La testimonianza del prof. Mori

«Siamo arrivati al Kennedy Space Center (KSC) lunedì 26 marzo. Il centro è immerso in una riserva naturalistica che mantiene intatte le caratteristiche dell’ambiente, avendo conservato la maggior parte della vegetazione e delle specie animali originarie. Perlustrando in auto la riserva abbiamo subito notato la presenza di numerosissimi uccelli tra cui rapaci e pellicani, ma soprattutto nei canali paralleli alla strada nuotavano senza scomporsi degli alligatori. La prima tappa è stata al Badging Office, che ci ha rilasciato il pass per accedere e circolare nel KSC e nella nostra zona di lavoro: l’Industrial Area che accoglie i laboratori della Nasa. Siamo stati subito accolti da un team di guardie del corpo che sarebbero state la nostra guida, nonché riferimento, per tutta la missione. Tuttavia non è stato facile orientarsi negli enormi spazi dedicati ai laboratori; oltretutto i parcheggi e le zone esterne richiedevano la presenza di personale addetto alla nostra sicurezza, poiché soprattutto di sera cinghiali e a volte alligatori si avventurano fino a queste aree. In primo luogo, come attività iniziale, abbiamo seguito un corso di orientamento e sicurezza per capire cosa fare, ma soprattutto cosa non fare e come gestire le eventuali emergenze. L’ingresso nell’edificio principale ci ha subito regalato emozioni intense: erano infatti presenti immagini della recente storia delle missioni spaziali e mega schermi con riprese delle attività all’interno e all’esterno della Stazione spaziale orbitante. Poi finalmente abbiamo avuto accesso ai laboratori.

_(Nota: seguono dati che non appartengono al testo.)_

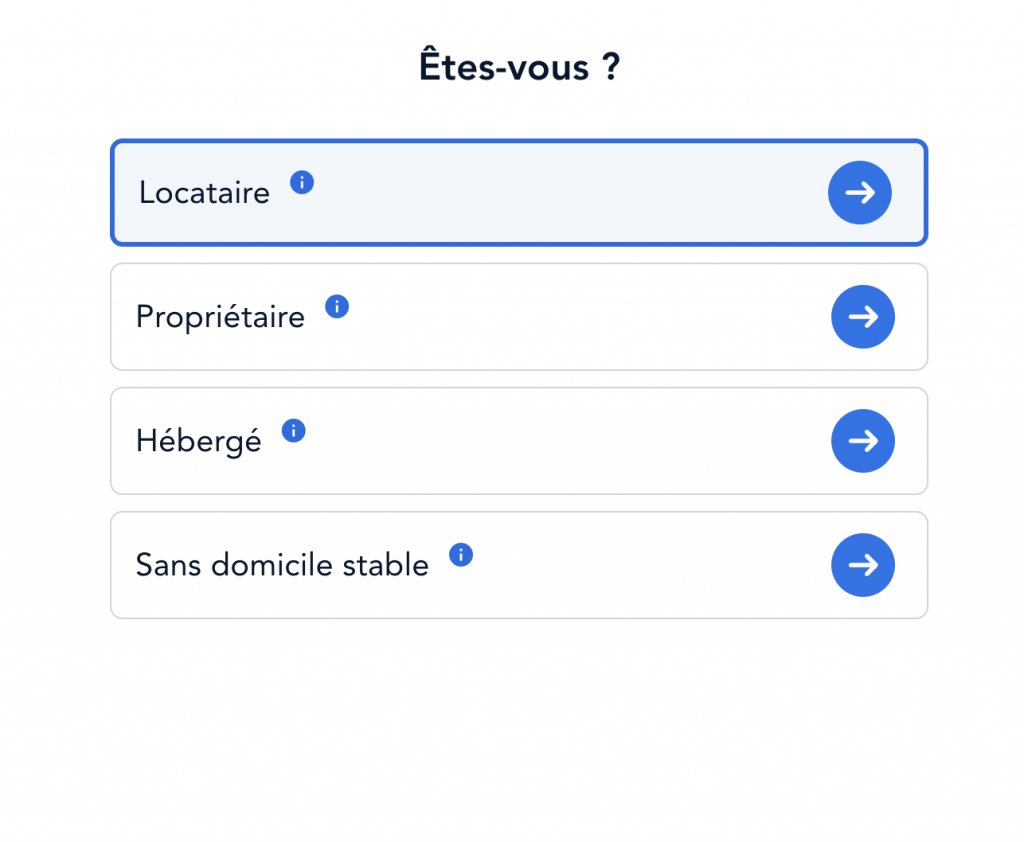The width and height of the screenshot is (1024, 842).
Task: Click the "Êtes-vous ?" heading
Action: tap(519, 67)
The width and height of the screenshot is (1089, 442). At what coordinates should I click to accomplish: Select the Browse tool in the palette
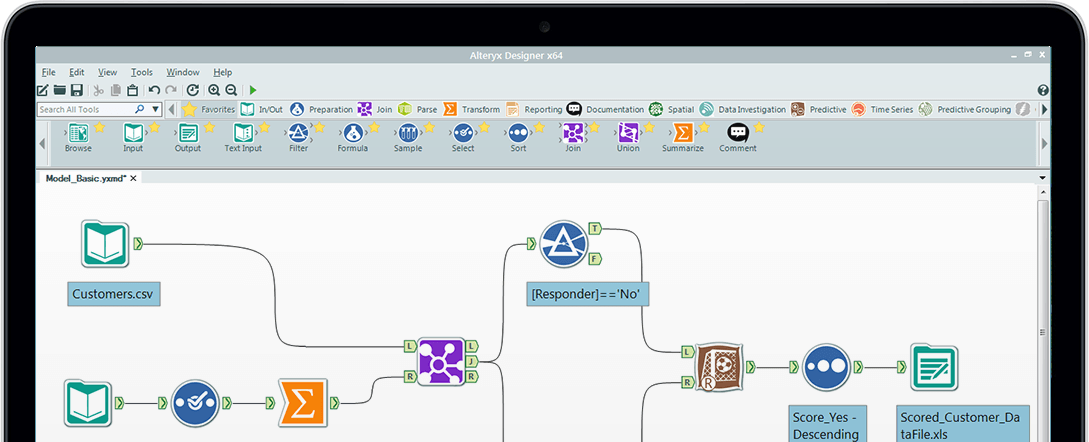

Ad ogni gruppo era stato dedicato uno spazio: le caratteristiche di tutte le apparecchiature scientifiche erano di ottimo livello e ci siamo subito ambientati e messi al lavoro. L’organizzazione curata dal responsabile Lobke Zuijderduijn dell’agenzia spaziale Europea (ESA), che aveva concordato gli esperimenti con la NASA, era perfetta: ogni minimo dettaglio era stato curato. Le norme di sicurezza erano rigide, l’ingresso al nostro laboratorio richiedeva l’inserimento di un codice a cinque cifre, così che solo noi potevamo accedervi. Tutto ha funzionato perfettamente, dall’allestimento delle colture cellulari alla loro integrazione nelle pathway, grazie alla collaborazione con i tecnici canadesi della CALM che hanno realizzato l’intero sistema e le payload, che consentiranno alle nostre cellule di vivere nelle condizioni giuste e a noi di raccogliere i dati utili alla fine della missione. Quello che immaginavo, avendo testato per gli ultimi due anni le procedure, e che tuttavia è stato sorprendente verificare, corrispondeva alla realtà: nulla era stato lasciato al caso, ogni passaggio sperimentale era stato preventivamente scritto e in seguito veniva letto, eseguito, controllato e certificato. La notte di sabato 31 marzo ha rappresentato un momento cruciale: a sole 40 ore dal lancio, i nostri esperimenti sono passati alla fase finale e sono stati consegnati ai tecnici NASA per essere inviati nella capsula “Dragon”.

Abbiamo lavorato tutta la notte ma con massima concentrazione, consapevoli di realizzare un esperimento che sarebbe andato in orbita intorno alla terra. Lunedì 2 aprile, alle 16.30 ora locale, noi ricercatori eravamo riuniti sul prato poco distante dalla rampa di lancio del razzo “Falcon” che sarebbe decollato a breve. Abbiamo assistito in diretta tra rombi e fumi, come di fuochi d’artificio, al lancio della capsula “Dragon” che conteneva il nostro lavoro. Renderci conto, osservando il cielo, che quello che era stato tra le nostre mani fino a poco prima stava lasciando la terra per raggiungere lo spazio, è stata un’emozione travolgente. Siamo ora in attesa di poter analizzare i dati degli esperimenti, con la speranza che contribuiscano ad adottare delle misure che possano rendere in un futuro prossimo la vita nello spazio più simile a quella sulla terra».